Вдруг слышу — зашумел лес Усое. Негромко шумит — ветер проносится высоко, раскачивает лишь самые макушки деревьев. Но одновременно я слышу, что и внизу, на земле, тоже что-то шумит, будто множество людей шагает по прошлогодней листве прямо ко мне. Я подпрыгнул, словно заяц, лягушонок тоже подпрыгнул — и в воду. Из леса прямо на меня шли козы. Их было много; они рассыпались по всему склону, но приближались быстро, уплетая на ходу молодые росточки, — все до одной бородатые, глаза у какой желтые, у какой синие, нервно прядают ушами, — поравнялись со мной, перескочили родник, кутающий ноги в прошлогодней листве, и пошли дальше. Словно то и не стадо было, а пожар прокатился по склону, прошел сквозь меня и шумно пополз дальше.

Обернувшись, я смотрел, как козы уходят вдаль, сметая на пути зеленый убор леса. У меня не было сомнений, что это стадо исчезнувшей в дурман-траве козарки, и удивился, отчего самой козарки не видно.

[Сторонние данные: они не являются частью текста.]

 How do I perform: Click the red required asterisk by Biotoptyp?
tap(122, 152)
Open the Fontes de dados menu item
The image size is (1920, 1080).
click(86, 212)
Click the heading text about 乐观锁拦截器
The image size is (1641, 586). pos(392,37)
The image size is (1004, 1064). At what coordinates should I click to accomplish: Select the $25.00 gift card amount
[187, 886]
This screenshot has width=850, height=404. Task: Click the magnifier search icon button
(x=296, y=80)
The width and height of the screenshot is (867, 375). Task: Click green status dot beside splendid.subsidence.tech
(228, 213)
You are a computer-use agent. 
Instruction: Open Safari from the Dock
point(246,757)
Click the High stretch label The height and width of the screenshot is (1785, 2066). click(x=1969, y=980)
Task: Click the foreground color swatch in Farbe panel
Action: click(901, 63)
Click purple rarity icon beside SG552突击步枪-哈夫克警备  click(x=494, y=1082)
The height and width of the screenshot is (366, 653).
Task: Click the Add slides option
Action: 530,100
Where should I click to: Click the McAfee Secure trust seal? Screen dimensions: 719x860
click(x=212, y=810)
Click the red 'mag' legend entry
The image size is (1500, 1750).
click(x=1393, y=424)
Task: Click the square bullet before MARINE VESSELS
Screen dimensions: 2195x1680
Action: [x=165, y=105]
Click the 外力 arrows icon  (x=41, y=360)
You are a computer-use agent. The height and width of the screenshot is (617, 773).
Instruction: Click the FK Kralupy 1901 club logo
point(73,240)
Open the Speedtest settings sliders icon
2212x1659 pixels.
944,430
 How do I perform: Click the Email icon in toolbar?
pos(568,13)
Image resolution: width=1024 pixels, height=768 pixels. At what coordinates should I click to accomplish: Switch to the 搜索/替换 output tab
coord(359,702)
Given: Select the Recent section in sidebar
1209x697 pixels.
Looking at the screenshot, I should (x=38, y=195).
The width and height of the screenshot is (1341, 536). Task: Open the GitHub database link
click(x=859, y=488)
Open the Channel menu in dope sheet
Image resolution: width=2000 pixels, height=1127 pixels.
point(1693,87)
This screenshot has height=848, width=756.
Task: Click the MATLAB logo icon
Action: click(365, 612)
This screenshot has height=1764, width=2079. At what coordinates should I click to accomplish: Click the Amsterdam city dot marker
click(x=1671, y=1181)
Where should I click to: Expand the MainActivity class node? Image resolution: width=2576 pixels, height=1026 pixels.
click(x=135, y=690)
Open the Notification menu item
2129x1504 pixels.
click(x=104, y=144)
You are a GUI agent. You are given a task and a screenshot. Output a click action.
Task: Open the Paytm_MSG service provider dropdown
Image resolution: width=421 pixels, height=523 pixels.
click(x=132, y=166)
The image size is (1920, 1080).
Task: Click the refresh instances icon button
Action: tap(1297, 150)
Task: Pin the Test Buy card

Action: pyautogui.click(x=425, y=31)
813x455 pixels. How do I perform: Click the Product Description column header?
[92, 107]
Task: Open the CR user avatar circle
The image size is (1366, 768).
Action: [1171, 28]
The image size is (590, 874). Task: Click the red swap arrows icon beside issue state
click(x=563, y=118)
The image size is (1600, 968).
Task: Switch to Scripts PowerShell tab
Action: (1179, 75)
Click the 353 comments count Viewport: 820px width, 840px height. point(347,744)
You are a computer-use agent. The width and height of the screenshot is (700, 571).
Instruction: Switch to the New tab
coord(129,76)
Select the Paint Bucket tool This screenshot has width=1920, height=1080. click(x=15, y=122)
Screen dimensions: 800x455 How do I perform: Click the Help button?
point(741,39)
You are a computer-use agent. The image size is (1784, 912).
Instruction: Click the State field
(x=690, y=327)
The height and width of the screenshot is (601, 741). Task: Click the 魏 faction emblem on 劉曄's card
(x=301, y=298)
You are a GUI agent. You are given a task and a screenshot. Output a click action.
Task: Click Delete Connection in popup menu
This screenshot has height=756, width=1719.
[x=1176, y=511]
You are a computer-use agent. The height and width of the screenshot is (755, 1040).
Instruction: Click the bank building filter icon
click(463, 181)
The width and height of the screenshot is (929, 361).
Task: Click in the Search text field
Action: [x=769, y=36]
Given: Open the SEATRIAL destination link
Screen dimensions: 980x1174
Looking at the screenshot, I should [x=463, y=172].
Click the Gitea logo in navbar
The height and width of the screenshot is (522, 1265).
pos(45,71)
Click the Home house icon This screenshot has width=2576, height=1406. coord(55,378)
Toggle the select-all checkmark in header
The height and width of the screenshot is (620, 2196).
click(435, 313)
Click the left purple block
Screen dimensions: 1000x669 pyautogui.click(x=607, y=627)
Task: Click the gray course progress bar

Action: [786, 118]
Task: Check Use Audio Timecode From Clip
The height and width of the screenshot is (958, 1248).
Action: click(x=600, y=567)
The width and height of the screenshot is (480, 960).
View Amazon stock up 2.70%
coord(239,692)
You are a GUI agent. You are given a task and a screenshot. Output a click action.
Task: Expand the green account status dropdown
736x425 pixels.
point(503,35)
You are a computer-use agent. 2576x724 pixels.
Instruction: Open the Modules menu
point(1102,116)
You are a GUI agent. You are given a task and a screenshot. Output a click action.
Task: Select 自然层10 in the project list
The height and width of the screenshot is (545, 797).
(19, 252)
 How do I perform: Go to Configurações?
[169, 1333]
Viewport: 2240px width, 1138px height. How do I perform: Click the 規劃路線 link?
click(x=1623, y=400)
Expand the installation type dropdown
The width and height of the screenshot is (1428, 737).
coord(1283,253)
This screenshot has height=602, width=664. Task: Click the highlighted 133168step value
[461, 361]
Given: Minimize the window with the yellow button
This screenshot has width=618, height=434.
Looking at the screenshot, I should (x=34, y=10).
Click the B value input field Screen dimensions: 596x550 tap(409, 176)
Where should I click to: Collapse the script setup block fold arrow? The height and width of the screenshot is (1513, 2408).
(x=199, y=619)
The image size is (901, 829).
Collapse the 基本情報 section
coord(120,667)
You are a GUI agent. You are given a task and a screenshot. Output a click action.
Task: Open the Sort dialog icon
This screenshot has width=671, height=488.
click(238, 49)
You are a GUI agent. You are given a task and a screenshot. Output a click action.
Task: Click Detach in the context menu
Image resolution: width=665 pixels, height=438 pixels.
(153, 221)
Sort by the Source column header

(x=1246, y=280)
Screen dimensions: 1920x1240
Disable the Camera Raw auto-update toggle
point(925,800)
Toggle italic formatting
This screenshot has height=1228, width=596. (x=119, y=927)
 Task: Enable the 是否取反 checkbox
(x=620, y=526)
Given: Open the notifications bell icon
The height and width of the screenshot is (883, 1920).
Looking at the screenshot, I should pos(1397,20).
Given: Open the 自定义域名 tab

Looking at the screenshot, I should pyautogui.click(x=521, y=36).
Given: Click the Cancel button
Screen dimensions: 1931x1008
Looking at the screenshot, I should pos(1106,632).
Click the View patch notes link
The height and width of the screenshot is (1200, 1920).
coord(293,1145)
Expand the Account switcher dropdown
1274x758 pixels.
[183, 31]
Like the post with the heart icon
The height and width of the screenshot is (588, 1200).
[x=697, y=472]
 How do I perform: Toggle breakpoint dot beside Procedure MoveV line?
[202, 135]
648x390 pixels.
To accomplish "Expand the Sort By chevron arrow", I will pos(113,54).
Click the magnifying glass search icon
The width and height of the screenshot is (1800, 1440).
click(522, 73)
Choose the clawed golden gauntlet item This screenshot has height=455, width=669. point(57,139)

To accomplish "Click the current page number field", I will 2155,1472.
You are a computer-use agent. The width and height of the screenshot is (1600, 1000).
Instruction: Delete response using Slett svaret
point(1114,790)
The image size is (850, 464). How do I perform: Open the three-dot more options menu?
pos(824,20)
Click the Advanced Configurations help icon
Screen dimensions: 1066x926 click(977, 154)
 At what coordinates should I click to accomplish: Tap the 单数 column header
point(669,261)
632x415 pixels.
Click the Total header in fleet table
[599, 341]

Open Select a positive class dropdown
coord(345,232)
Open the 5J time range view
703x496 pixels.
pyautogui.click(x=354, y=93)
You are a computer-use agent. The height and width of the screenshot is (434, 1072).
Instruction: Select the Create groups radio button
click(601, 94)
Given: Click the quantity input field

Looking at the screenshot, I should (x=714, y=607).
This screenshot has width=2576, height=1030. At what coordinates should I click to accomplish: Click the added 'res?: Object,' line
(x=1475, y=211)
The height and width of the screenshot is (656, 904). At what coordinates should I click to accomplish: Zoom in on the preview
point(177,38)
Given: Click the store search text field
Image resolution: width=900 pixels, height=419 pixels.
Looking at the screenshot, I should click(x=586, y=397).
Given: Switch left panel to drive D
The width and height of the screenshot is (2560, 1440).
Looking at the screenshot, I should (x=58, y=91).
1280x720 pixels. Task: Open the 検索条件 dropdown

«Эй!» — окликнула она меня.

Я чуть не подскочил и уставился туда, откуда донесся голос, но вместо козарки увидал в нескольких шагах от себя мальчишку. Штаны у него держались на одной лямке, переброшенной через плечо. Он был, как и я, без шапки, тоже обкарнан ножницами, только, может, на год-два меня постарше. Я заметил, что на штанах у него всего один карман, пришитый с правого боку и сильно оттопыренный. И сам мальчишка, и все, что было на нем, будто выгорело на солнце. Он спросил, откуда я, я ответил и в свою очередь спросил, откуда он, он сказал, мол, оттуда-то (он жил на выселках), пасет коз, хозяина зовут так-то, а я чью скотину пасу?

Я объяснил, что никакую скотину не пасу, а сижу жду отца.

Козы прошумели по тенистому склону, поедая зеленую листву и молодые побеги. Пастушонок нагнулся к роднику напиться, обозвал лягушонка на дне нечистой силой, а когда выпрямился, на носу у него сверкнула капелька воды. Я довольно разочарованно смотрел на него — зря, выходит, думал, что стадо пасет та козарка, которая осталась в дурман-траве. Должно быть, лицо у меня как-то скривилось, потому что мальчишка сказал мне: «Не бойся!»

Я вздрогнул от этих слов и оробел, хотя и не понял, чего я не должен бояться; из головы не выходила дурман-трава, и я решил, что пастушонок тоже, наверно, про нее думает, а то с чего бы он стал говорить «не бойся!»